• What you have to do:
Scanning the entries below, copy every line that contains the word "computer".

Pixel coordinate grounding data
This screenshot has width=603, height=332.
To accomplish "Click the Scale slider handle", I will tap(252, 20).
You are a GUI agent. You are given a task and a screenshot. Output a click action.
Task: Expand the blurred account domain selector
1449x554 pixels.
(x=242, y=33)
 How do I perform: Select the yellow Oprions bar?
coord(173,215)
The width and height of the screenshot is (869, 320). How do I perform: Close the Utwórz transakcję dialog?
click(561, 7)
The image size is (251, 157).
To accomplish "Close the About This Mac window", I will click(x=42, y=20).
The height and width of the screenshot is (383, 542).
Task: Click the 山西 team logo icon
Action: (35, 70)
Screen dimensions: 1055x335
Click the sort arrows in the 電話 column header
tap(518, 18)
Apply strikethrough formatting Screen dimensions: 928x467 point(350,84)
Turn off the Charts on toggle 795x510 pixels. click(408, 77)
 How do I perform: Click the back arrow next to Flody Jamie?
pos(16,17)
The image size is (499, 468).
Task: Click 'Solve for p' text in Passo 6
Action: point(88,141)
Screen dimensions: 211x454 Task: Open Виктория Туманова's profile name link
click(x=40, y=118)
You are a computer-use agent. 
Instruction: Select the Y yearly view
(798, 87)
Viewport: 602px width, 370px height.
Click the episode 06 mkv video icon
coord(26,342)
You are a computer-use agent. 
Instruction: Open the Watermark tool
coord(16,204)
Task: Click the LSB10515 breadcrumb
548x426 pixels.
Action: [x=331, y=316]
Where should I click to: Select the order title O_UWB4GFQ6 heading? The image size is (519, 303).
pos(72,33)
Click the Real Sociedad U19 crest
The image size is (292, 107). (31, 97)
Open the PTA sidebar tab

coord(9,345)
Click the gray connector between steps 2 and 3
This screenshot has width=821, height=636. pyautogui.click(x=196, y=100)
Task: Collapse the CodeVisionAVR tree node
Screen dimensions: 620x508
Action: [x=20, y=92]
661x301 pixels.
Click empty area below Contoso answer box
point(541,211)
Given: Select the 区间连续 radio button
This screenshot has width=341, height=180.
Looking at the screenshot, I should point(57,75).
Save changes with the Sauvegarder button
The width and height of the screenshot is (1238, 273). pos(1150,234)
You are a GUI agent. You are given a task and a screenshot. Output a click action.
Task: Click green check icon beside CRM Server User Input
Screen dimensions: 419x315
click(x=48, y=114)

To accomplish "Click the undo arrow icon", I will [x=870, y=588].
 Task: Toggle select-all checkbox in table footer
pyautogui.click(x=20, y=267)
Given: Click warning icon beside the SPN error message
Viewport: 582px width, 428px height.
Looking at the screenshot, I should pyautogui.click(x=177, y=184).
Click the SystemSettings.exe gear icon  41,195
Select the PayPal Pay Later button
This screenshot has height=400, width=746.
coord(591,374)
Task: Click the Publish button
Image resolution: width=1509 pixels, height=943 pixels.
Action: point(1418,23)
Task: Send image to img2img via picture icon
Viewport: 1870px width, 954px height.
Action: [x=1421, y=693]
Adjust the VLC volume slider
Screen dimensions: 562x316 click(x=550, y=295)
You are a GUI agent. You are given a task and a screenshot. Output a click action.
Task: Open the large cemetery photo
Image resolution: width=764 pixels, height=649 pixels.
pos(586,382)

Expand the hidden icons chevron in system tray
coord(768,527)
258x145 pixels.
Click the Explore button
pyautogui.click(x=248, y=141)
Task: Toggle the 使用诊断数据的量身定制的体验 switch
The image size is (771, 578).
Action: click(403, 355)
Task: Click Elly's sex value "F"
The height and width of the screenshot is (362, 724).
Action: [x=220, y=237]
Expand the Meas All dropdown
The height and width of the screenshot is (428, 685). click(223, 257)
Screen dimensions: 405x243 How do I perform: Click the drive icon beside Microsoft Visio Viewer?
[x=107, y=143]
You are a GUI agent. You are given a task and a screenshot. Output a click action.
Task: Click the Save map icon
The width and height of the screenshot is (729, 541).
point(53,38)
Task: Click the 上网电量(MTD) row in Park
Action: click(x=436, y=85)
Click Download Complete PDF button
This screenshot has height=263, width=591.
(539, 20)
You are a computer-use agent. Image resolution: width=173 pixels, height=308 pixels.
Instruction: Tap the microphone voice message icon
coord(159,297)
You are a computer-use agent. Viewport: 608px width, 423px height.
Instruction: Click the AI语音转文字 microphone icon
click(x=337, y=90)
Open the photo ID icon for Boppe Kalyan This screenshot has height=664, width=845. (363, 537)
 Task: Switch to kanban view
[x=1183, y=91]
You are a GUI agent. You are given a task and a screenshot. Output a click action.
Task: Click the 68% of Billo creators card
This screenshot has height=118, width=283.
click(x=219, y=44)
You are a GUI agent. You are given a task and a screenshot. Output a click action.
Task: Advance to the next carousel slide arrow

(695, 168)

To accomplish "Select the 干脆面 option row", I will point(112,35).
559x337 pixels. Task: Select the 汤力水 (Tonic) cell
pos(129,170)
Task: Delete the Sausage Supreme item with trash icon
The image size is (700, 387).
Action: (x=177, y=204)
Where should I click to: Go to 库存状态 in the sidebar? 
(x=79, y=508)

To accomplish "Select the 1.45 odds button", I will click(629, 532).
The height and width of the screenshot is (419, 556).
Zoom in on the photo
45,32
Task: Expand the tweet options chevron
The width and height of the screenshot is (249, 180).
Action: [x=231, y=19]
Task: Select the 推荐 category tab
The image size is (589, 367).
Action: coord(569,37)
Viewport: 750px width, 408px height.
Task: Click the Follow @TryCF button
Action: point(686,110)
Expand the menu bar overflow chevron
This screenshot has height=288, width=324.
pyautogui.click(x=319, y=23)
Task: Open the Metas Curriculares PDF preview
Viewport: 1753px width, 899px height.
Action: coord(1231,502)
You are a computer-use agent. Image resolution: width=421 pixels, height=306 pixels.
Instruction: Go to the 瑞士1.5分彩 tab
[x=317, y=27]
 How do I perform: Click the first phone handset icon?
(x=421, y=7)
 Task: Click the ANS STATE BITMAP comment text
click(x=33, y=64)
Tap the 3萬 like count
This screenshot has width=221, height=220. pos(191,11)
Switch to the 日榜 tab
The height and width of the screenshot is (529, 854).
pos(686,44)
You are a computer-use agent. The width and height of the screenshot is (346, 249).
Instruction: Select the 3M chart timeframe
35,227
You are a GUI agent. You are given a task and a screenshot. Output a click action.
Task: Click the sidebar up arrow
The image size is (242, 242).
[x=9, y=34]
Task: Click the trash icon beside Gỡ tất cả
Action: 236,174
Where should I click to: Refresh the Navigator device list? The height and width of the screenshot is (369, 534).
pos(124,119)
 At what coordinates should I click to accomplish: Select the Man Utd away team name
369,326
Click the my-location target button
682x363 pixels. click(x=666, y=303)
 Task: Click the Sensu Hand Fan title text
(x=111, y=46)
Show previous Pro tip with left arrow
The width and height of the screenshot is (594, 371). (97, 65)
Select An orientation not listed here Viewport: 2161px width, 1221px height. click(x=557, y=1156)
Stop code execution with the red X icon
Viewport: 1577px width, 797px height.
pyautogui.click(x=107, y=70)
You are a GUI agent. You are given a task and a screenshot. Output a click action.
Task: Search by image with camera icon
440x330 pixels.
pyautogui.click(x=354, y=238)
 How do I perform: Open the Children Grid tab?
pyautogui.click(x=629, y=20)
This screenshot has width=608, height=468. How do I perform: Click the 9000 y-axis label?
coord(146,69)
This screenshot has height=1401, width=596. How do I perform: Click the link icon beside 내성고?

• Solution for this exercise:
You are a computer-use agent. 
You are a computer-use agent. 
You are a computer-use agent. Image resolution: width=173 pixels, height=308 pixels.
You are a computer-use agent. Viewport: 608px width, 423px height.
You are a computer-use agent. Image resolution: width=421 pixels, height=306 pixels.
You are a computer-use agent. The width and height of the screenshot is (346, 249).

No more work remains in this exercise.